Одиночный стимул представляет собой одиночный импульс, подаваемый с частотой от 1 до 0,1 Гц (т. е. от 1 раза в 1 с до 1 раза в 10 с). Углубление нервно-мышечной блокады угнетает вызванный мышечный ответ при подаче одиночного стимула.

Серия из четырех импульсов (англ, train of four, сокращенно — TOF) состоит в подаче четырех последовательных импульсов в течение 2 с (частота 2 Гц). По мере угнетения нервно-мышечной проводимости мышечные ответы на стимуляцию в TOF-режиме последовательно затухают. Соотношение мышечных ответов на первый и четвертый импульс серии является чувствительным индикатором действия недеполяризующих миорелаксантов, но в клинических условиях измерить его трудно. В то же время простая визуальная оценка последовательного затухания мышечных ответов значительно удобнее для анестезиолога и коррелирует со степенью нервно-мышечной блокады. Отсутствие четвертого ответа соответствует 75 % нервно-мышечной блокаде, отсутствие третьего — 80 % и отсутствие второго — 90 % (100 % здесь — максимальная нервно-мышечная блокада). Для возникновения клинических признаков миорелаксации необходима 75-95 % нервно-мышечная блокада.

Тетаническая стимуляция. Непрерывная серия импульсов частотой 50-100 Гц, подаваемых в течение 5 с, является чувствительным индикатором нервно-мышечной проводимости. Непрерывное сокращение в течение 5 с указывает на адекватное — но не обязательно полное — прекращение действия миорелаксантов.

Стимуляция в режиме двойной вспышки (СРДВ) более комфортна для больного, чем тетаническая стимуляция. СРДВ имеет два варианта: серия из трех коротких (0,2 mc) импульсов с интервалом 20 mc (частота 50 Гц), затем пауза дли­ой 750 mc, после чего повторяются два (СРДВ3,2) или три (СРДВ3,3) импульса, аналогичных начальным. Стимуляция в режиме двойной вспышки более чувствительна для клинической (визуальной) оценки затухания, чем стимуляция в TOF-режиме.
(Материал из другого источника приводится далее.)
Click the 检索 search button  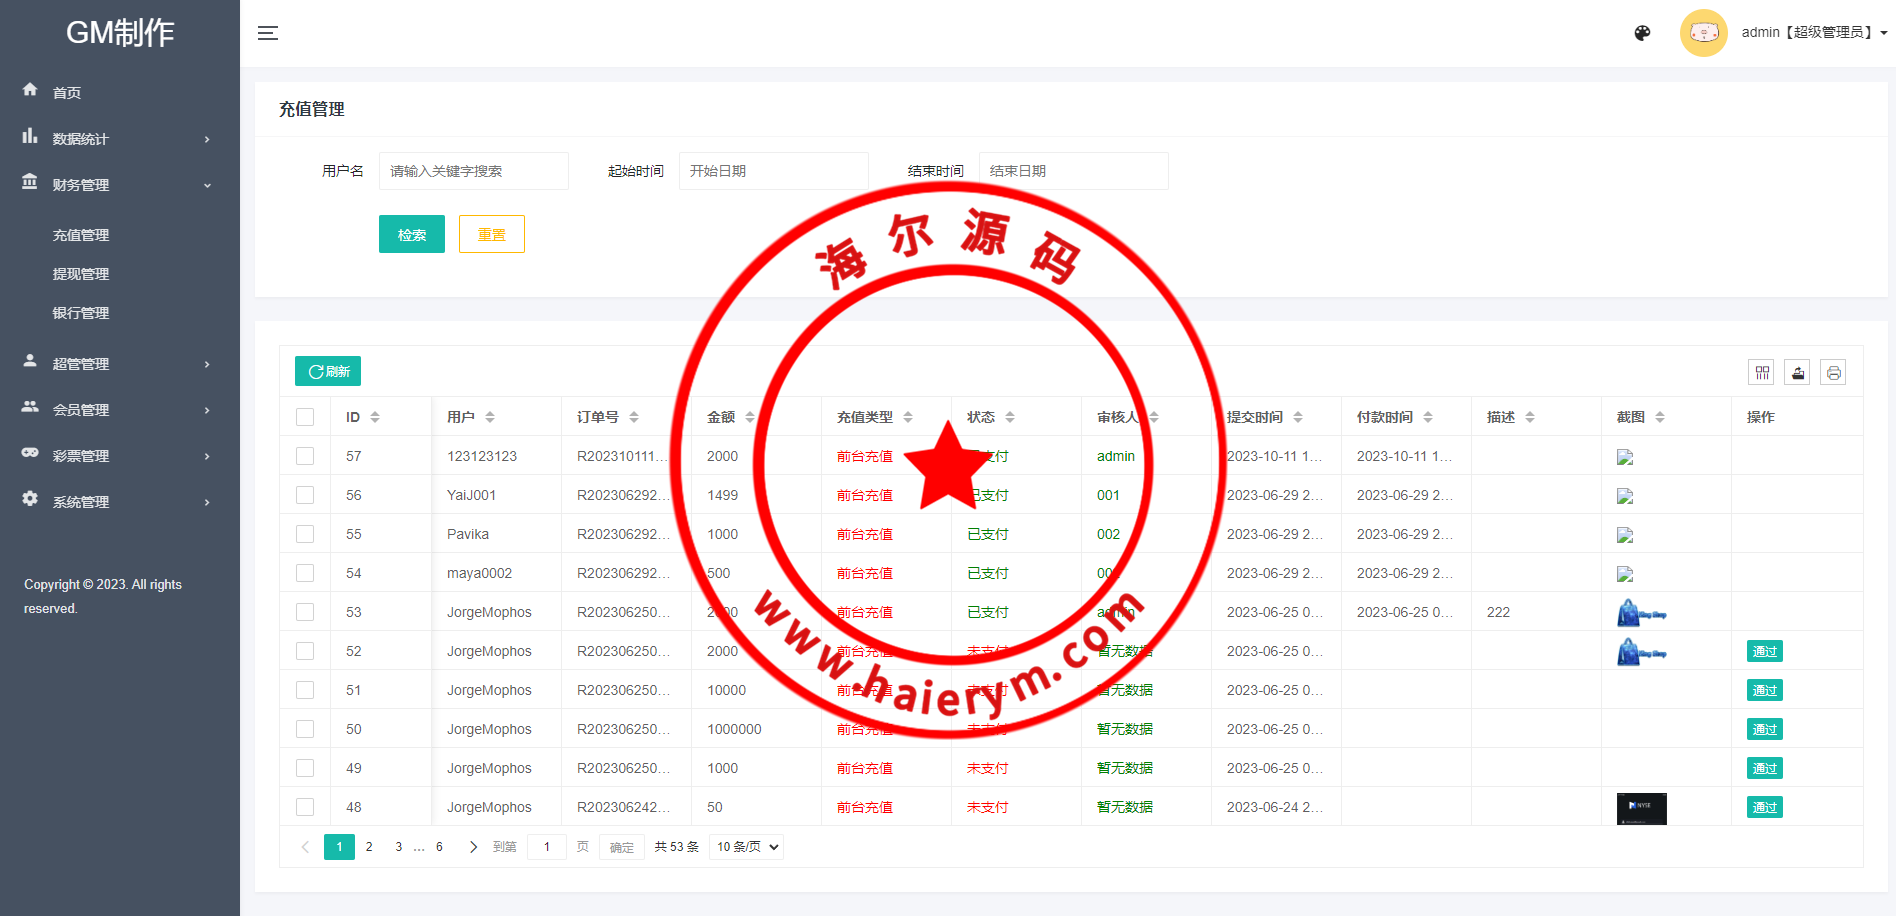tap(412, 235)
Так как чувствительность разных мышечных групп к воздействию миорелаксантов различна, использование стимулятора периферических нервов не может заменить непосредственного наблюдения за состоянием тех мышц (например, диафрагмы), которые должны быть расслаблены во время той или иной операции. Более того, восстановление функции приводящей мышцы большого пальца кисти и тонуса мышц, поддерживающих проходимость дыхательных путей, совсем не обязательно протекает параллельно.

N.B. После воздействия миорелаксантов нервно-мышечная проводимость в диафрагме, прямых мышцах живота, приводящих мышцах гортани и круговой мышце глаза восстанавливается быстрее, чем в приводящей мышце большого пальца кисти. К иным признакам восстановления мышечного тонуса относятся способность удержать голову, усилие вдоха не менее 25 см вод. ст. и возможность крепко сжать руку.

Гипотермия исследуемой группы мышц ослабляет силу ответа на стимул (6 % на каждый градус).